If anyone was going to be able to communicate with Jeff’s fallen family still present in this house, it would be her. It was almost as though, rather than her father bringing her to Pier Pointe, it had been Vivi who had drawn him across the country instead. It was a crazy theory, an impossible thought, but she felt connected, in touch with her potential to reach into the netherworld more than she had ever been before. The shadows that lurked in that house were making her intuition stronger. They were silently, invisibly encouraging her to continue her search for answers. To not give up. To help them even if she didn’t know how.

 

We’ll show you how.

 

If she just kept pushing forward, they would lead her in the right direction. Pushing forward meant more research.

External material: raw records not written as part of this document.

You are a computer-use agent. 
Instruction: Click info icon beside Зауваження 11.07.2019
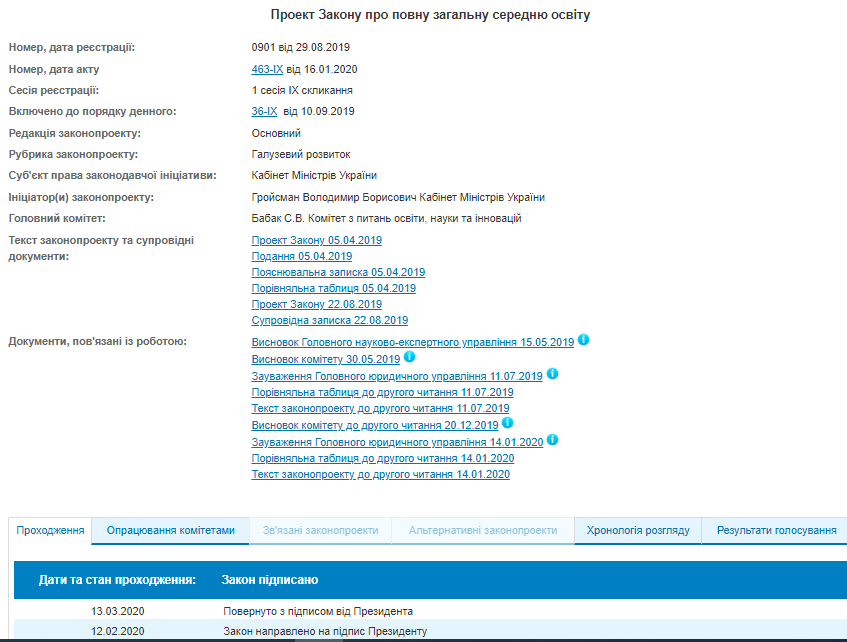[552, 374]
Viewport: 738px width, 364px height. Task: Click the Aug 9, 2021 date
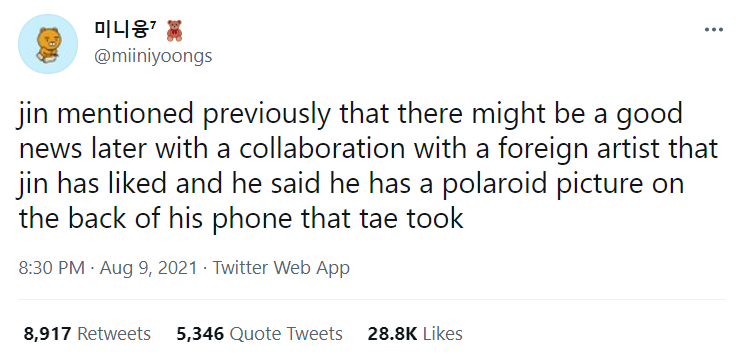click(149, 268)
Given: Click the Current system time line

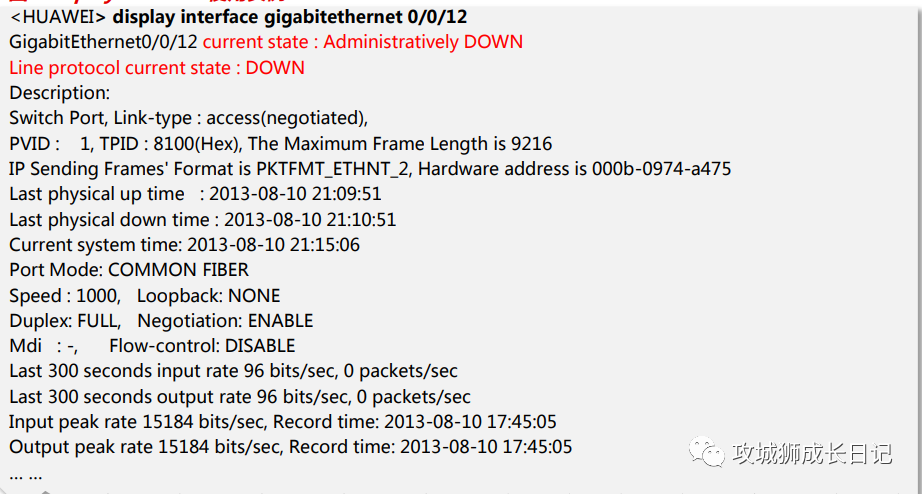Looking at the screenshot, I should coord(185,245).
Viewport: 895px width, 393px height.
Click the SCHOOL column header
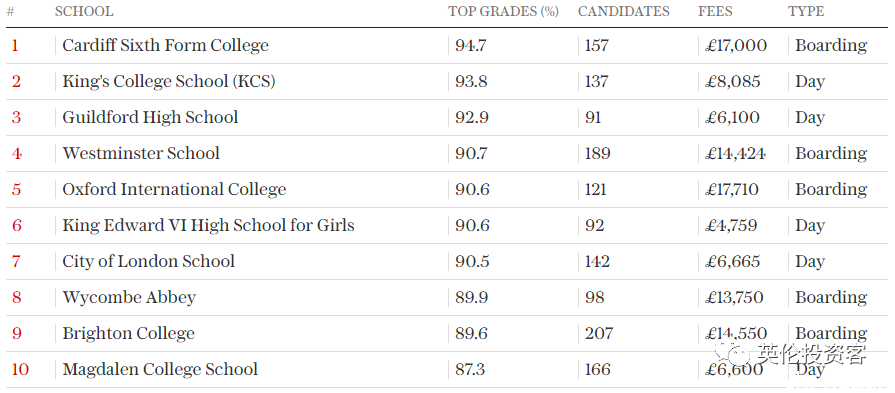coord(84,11)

The more she learned, the clearer her direction would become, and over the past week, Vivi had learned a lot.

 

Breaking out her new black stationery from its plastic wrap as soon as she and her dad had come home from the mall, she had written “BLOODY MARY” across the top of the page in silver ink, then powered up her laptop and began to surf.

 

There were a bunch of stories about Bloody Mary, but none of them could pinpoint exactly where the urban legend had come from. There was Mary Tudor, daughter of King Henry VIII—a woman who grew up watching beheadings, burned people at the stake, and was pregnant with a ghost baby that was never born. There were rumors that she bathed in blood to stay young, and that if you wanted to summon her, you had to whisper I stole your baby while staring into a dark mirror.

 

There were tales of Bloody Mary being an evil witch who drowned children for fun. Some said she was a sad mother who had lost her only child in a flood. Sometimes you had to lock the bathroom door for anything to happen. Other times, you needed a lit candle so you could see your own reflection. Or you were advised to spin around in a circle three times. But a few elements always remained constant: the bathroom, the darkness, the mirror, and the chanting of her name.